Collected data entries:

[Start of section]

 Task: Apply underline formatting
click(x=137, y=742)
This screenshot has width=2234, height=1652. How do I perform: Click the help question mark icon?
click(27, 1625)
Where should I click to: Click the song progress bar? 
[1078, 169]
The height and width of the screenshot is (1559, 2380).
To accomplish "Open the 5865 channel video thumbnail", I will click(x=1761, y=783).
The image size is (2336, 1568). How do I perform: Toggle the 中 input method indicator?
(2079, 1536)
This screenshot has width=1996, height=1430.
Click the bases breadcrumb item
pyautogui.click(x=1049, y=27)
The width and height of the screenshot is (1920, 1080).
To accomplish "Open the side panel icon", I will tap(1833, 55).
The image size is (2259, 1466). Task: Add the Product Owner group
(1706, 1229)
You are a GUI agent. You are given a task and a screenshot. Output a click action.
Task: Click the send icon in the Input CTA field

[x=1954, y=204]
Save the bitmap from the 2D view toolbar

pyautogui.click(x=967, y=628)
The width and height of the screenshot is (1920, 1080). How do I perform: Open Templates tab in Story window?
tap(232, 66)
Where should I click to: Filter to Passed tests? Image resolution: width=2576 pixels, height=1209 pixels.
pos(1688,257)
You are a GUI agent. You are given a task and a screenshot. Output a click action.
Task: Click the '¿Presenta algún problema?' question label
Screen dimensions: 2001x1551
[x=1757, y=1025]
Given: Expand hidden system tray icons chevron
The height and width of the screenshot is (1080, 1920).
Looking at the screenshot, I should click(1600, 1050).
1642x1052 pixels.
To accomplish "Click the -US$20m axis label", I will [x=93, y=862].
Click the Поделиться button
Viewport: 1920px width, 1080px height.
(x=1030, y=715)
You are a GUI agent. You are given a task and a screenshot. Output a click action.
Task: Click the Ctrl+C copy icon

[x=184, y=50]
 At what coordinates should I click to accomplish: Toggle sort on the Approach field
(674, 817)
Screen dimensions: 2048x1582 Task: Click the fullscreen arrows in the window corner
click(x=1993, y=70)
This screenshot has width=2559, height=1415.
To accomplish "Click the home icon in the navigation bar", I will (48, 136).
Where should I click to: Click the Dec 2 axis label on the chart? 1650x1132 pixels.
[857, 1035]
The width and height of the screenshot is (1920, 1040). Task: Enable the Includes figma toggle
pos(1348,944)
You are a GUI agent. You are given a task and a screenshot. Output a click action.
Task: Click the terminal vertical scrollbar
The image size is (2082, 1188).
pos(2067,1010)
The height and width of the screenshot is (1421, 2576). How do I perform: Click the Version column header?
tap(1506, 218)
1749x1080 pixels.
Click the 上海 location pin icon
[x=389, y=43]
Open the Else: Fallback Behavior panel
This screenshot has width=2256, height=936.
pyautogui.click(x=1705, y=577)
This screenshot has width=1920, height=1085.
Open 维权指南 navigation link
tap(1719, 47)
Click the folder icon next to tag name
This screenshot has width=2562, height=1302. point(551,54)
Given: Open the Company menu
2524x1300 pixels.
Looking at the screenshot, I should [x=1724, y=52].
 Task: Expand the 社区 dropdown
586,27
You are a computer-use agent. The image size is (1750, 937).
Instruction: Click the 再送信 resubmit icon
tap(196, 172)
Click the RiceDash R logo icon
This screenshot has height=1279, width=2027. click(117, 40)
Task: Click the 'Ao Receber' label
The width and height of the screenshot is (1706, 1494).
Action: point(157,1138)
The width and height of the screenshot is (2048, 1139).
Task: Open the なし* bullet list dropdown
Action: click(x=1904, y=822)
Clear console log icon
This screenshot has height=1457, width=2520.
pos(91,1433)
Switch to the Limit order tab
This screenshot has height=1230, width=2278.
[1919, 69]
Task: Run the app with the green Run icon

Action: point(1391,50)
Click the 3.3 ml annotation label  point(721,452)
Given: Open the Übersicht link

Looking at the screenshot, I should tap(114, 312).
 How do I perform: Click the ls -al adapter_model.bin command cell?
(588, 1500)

[End of section]

### What the exercise asks
Would you retype exactly the lines above, from the line with "Click the folder icon next to tag name" to the line with "Task: Click the 'Ao Receber' label", with both end lines kept and nothing more?

### Exercise solution
Click the folder icon next to tag name
This screenshot has width=2562, height=1302. point(551,54)
Given: Open the Company menu
2524x1300 pixels.
Looking at the screenshot, I should [x=1724, y=52].
 Task: Expand the 社区 dropdown
586,27
You are a computer-use agent. The image size is (1750, 937).
Instruction: Click the 再送信 resubmit icon
tap(196, 172)
Click the RiceDash R logo icon
This screenshot has height=1279, width=2027. click(117, 40)
Task: Click the 'Ao Receber' label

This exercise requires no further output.